Science has recently discovered that the ant does not lay up anything for winter use. This will knock him out of literature, to some extent. He does not work, except when people are looking, and only then when the observer has a green, naturalistic look, and seems to be taking notes. This amounts to deception, and will injure him for the Sunday-schools. He has not judgment enough to know what is good to eat from what isn't. This amounts to ignorance, and will impair the world's respect for him. He cannot stroll around a stump and find his way home again. This amounts to idiocy, and once the damaging fact is established, thoughtful people will cease to look up to him, the sentimental will cease to fondle him. His vaunted industry is but a vanity and of no effect, since he never gets home with anything he starts with. This disposes of the last remnant of his reputation and wholly destroys his main usefulness as a moral agent, since it will make the sluggard hesitate to go to him any more. It is strange, beyond comprehension, that so manifest a humbug as the ant has been able to fool so many nations and keep it up so many ages without being found out.
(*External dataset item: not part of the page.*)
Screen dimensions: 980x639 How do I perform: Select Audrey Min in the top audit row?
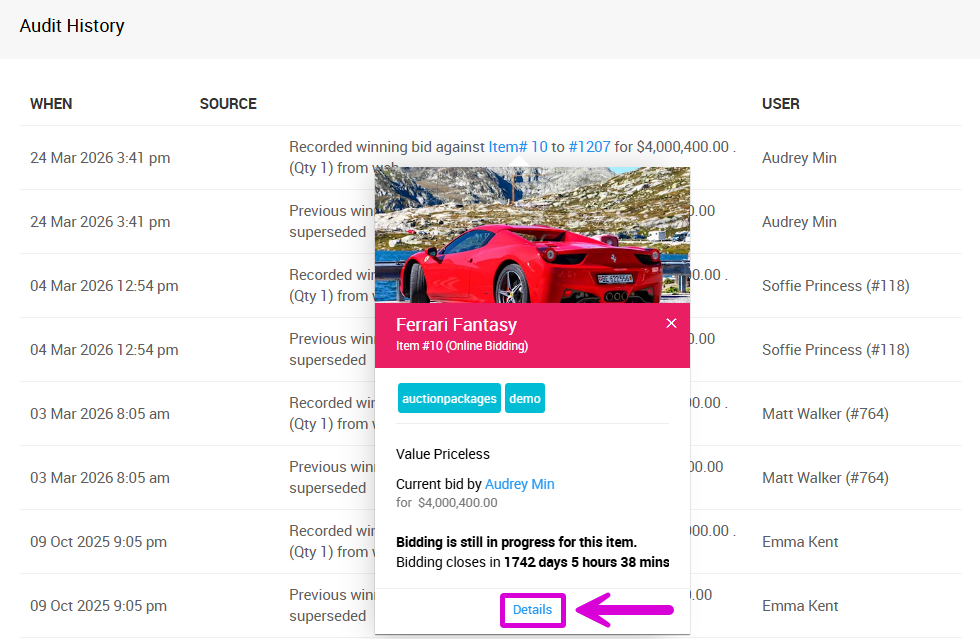(799, 158)
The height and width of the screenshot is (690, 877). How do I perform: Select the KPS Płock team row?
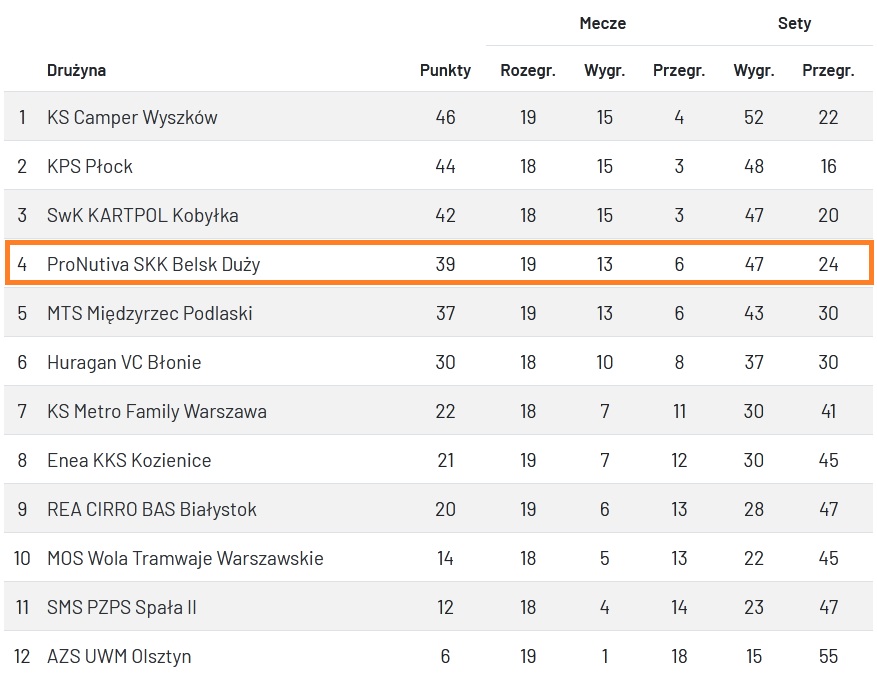coord(90,166)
The ant is strong, but we saw another strong thing, where we had not suspected the presence of much muscular power before. A toadstool—that vegetable which springs to full growth in a single night—had torn loose and lifted a matted mass of pine needles and dirt of twice its own bulk into the air, and supported it there, like a column supporting a shed. Ten thousand toadstools, with the right purchase, could lift a man, I suppose. But what good would it do?
All our afternoon's progress had been uphill. About five or half past we reached the summit, and all of a sudden the dense curtain of the forest parted and we looked down into a deep and beautiful gorge and out over a wide panorama of wooded mountains with their summits shining in the sun and their glade-furrowed sides dimmed with purple shade. The gorge under our feet—called Allerheiligen—afforded room in the grassy level at its head for a cozy and delightful human nest, shut away from the world and its botherations, and consequently the monks of the old times had not failed to spy it out; and here were the brown and comely ruins of their church and convent to prove that priests had as fine an instinct seven hundred years ago in ferreting out the choicest nooks and corners in a land as priests have today.
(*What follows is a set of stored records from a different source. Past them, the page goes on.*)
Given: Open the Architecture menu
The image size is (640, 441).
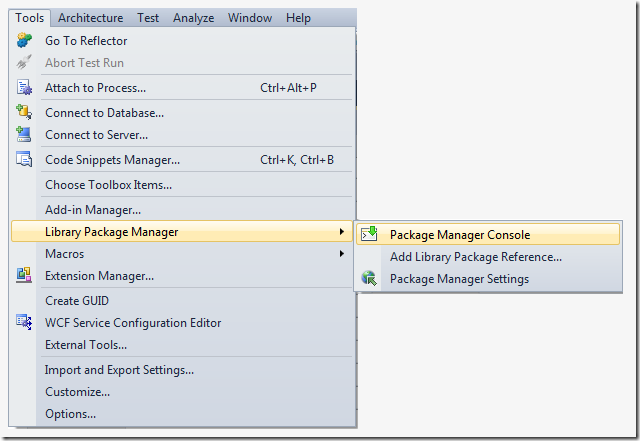Looking at the screenshot, I should coord(91,17).
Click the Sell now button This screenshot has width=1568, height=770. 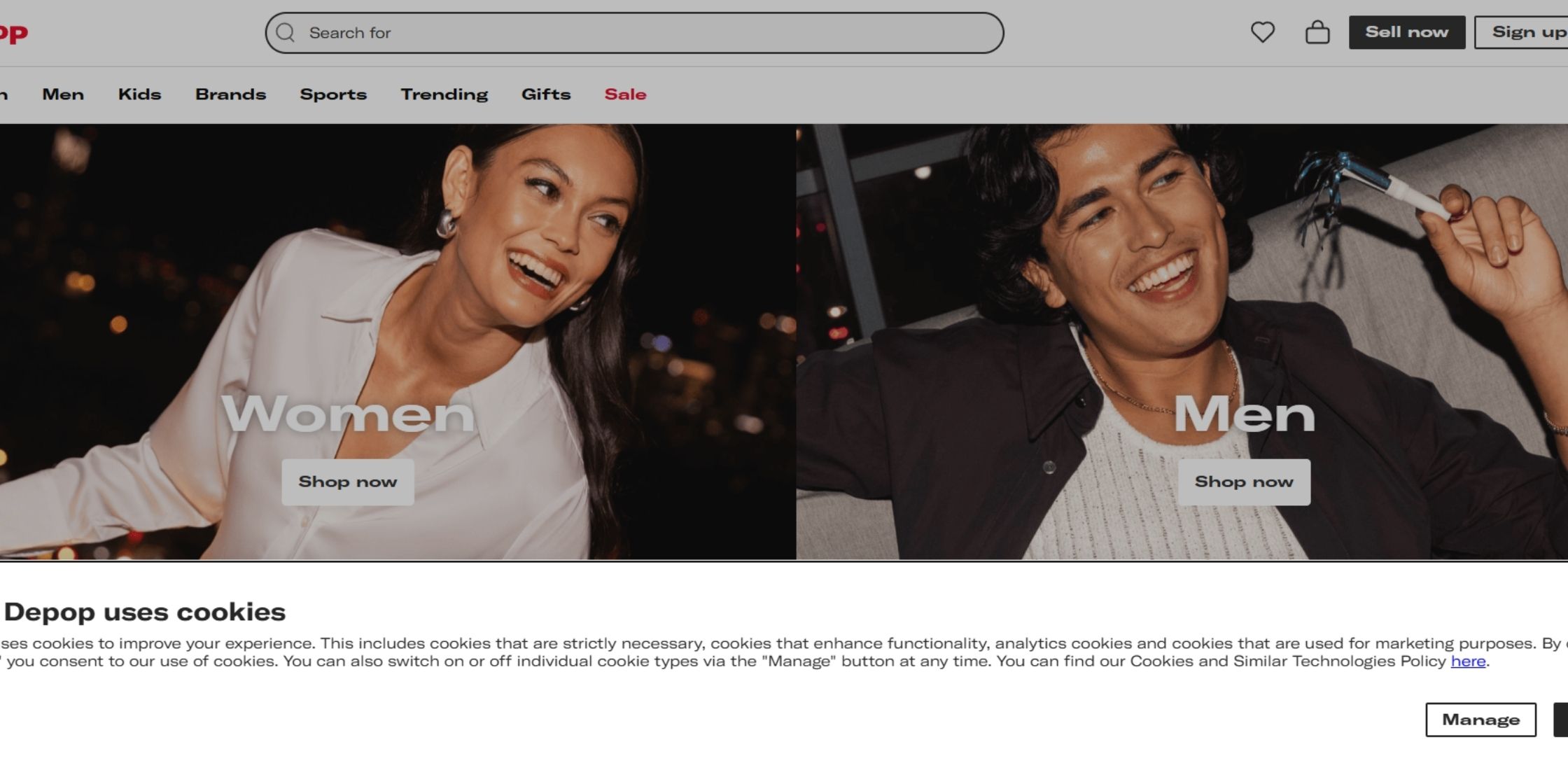pos(1407,31)
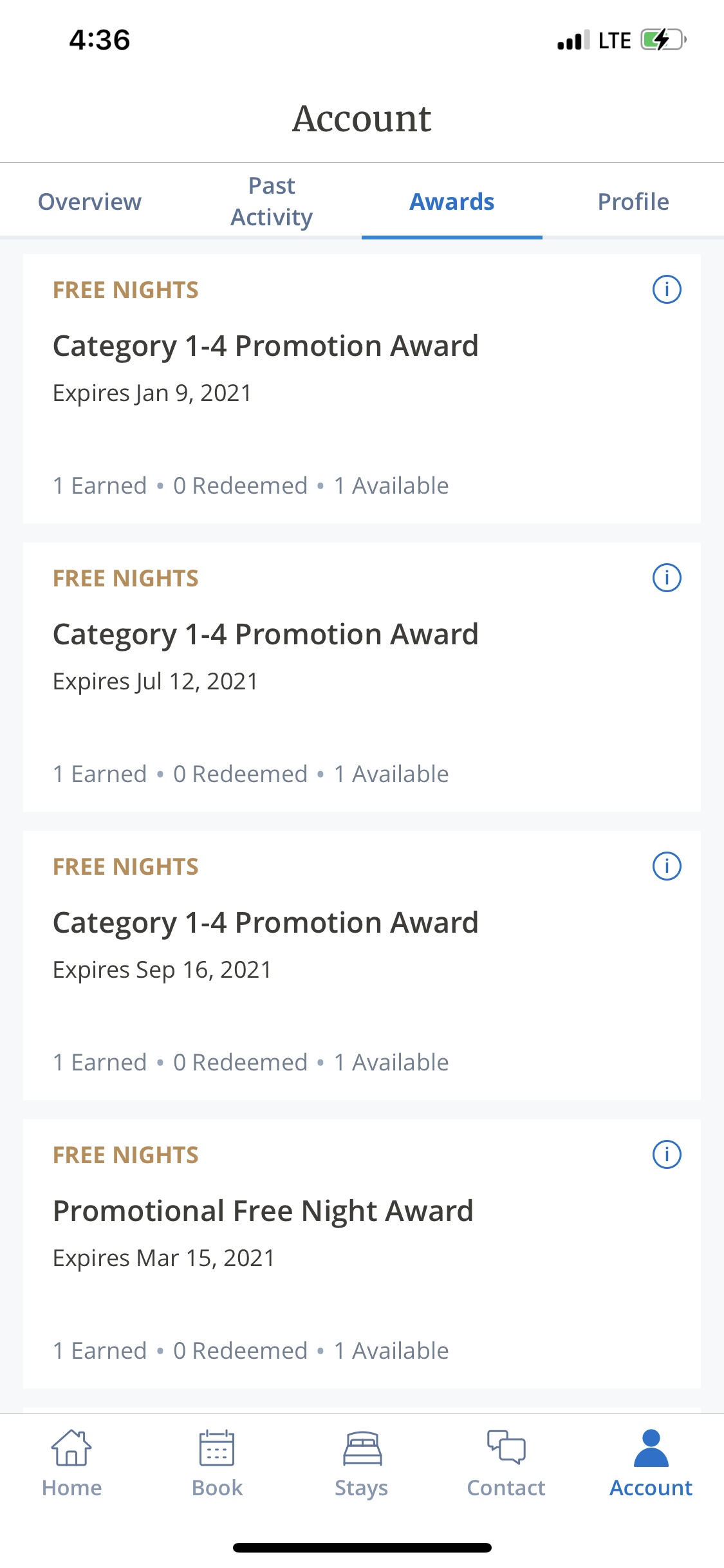Switch to the Overview tab
This screenshot has width=724, height=1568.
[90, 201]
A big hotel crowds the ruins a little, now, and drives a brisk trade with summer tourists. We descended into the gorge and had a supper which would have been very satisfactory if the trout had not been boiled. The Germans are pretty sure to boil a trout or anything else if left to their own devices. This is an argument of some value in support of the theory that they were the original colonists of the wild islands of the coast of Scotland. A schooner laden with oranges was wrecked upon one of those islands a few years ago, and the gentle savages rendered the captain such willing assistance that he gave them as many oranges as they wanted. Next day he asked them how they liked them. They shook their heads and said:
"Baked, they were tough; and even boiled, they warn't things for a hungry man to hanker after."
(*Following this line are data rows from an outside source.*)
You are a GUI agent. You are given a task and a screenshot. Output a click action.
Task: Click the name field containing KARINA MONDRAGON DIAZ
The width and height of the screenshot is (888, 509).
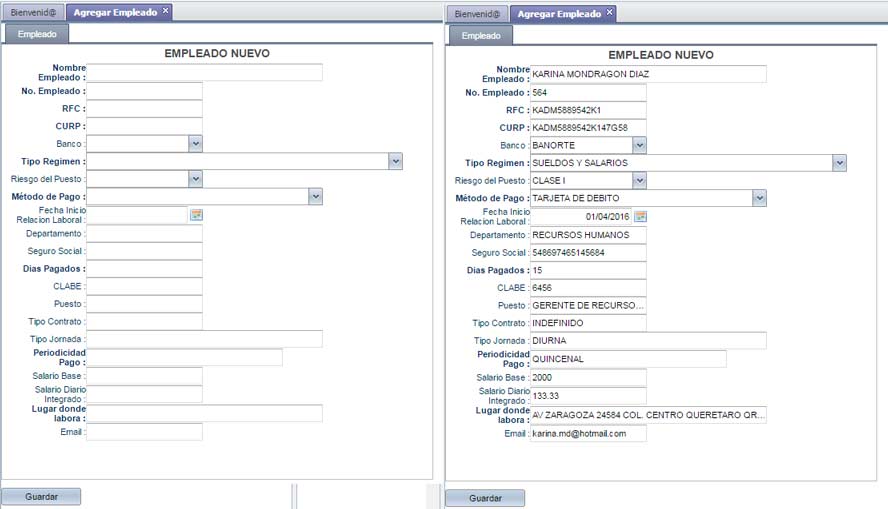coord(647,74)
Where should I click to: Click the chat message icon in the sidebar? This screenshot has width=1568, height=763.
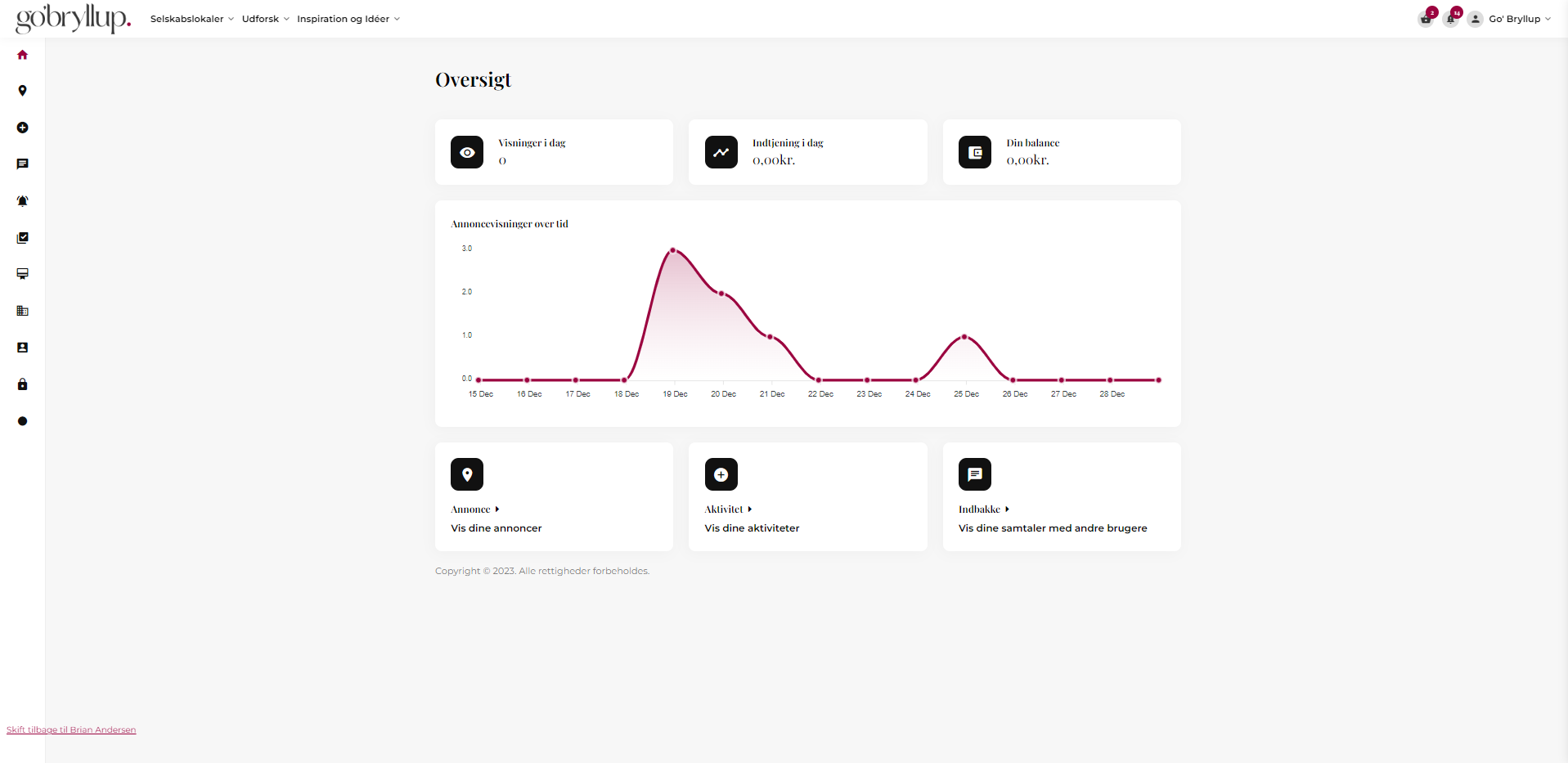coord(22,164)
We went down the glen after supper. It is beautiful—a mixture of sylvan loveliness and craggy wildness. A limpid torrent goes whistling down the glen, and toward the foot of it winds through a narrow cleft between lofty precipices and hurls itself over a succession of falls. After one passes the last of these he has a backward glimpse at the falls which is very pleasing—they rise in a seven-stepped stairway of foamy and glittering cascades, and make a picture which is as charming as it is unusual.